しっかりした家を作るには、はじめは時間をかけて、ていねいに土台や柱を作っていきます。こんどは自分たちでどんな家にするか考えていきます。壁の色、屋根の色、内装をどんなふうにしようかなど、自分で考えてそれを作っていくでしょう。失敗もするかもしれません。でもやり直せばいいのです。その経験をいかして最後にすてきな家が出来上がるでしょう。家が建てば町ができ、他の家、つまりお友達の家、その他の家との関係の中で自分が見えてきます。そして人は一人では生きていけないので、近所付き合いの中で自分の役割が生まれてきます。
基礎基本、しっかりした土台や柱は勉強や生活、運動、心の面すべてに通じています。土台や骨組みや心の芯がしっかりしていないと人は簡単に崩れていきます。反対にそれがしっかりしていれば、多少壊されても簡単に治すことができます。
メール・ベネディクタも、「人は皆違っているから、それぞれ自分の役割があるのです。自分の事だけを考えるのではなく、自分の関わる人が良いように自分ができることを行うことが大切です。」と仰いました。

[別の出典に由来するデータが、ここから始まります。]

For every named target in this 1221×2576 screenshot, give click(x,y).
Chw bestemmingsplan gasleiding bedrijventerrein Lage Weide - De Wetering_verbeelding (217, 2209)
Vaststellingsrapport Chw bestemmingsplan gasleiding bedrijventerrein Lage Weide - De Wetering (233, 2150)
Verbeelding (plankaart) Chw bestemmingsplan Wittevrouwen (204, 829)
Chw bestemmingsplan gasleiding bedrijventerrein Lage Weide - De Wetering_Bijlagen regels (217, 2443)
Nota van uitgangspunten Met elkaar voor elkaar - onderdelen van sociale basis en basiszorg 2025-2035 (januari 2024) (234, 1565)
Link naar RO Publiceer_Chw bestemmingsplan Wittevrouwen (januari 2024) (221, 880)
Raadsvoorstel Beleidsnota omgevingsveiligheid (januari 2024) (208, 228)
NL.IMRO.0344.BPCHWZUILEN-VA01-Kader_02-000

自分の才能、能力、技術を自分のためだけでなく、他の誰かのために使うことのできる人になることが聖ドミニコ学園で学ぶ皆さんの目標です。そのためには、自分に何ができるか、自分の力をどう使うかを考えなければなりません。時代の流れの中で変わってきたこともたくさんあります。また建学の精神や目標など、変わっていない、変えてはいけないものもたくさんあります。そのようにして聖ドミニコ学園は67年続いてきました。皆さんも、この創立記念日に自分の家づくり、町づくりを考えてみてください。そして、みんなですてきな家、すてきな町を作っていきましょう。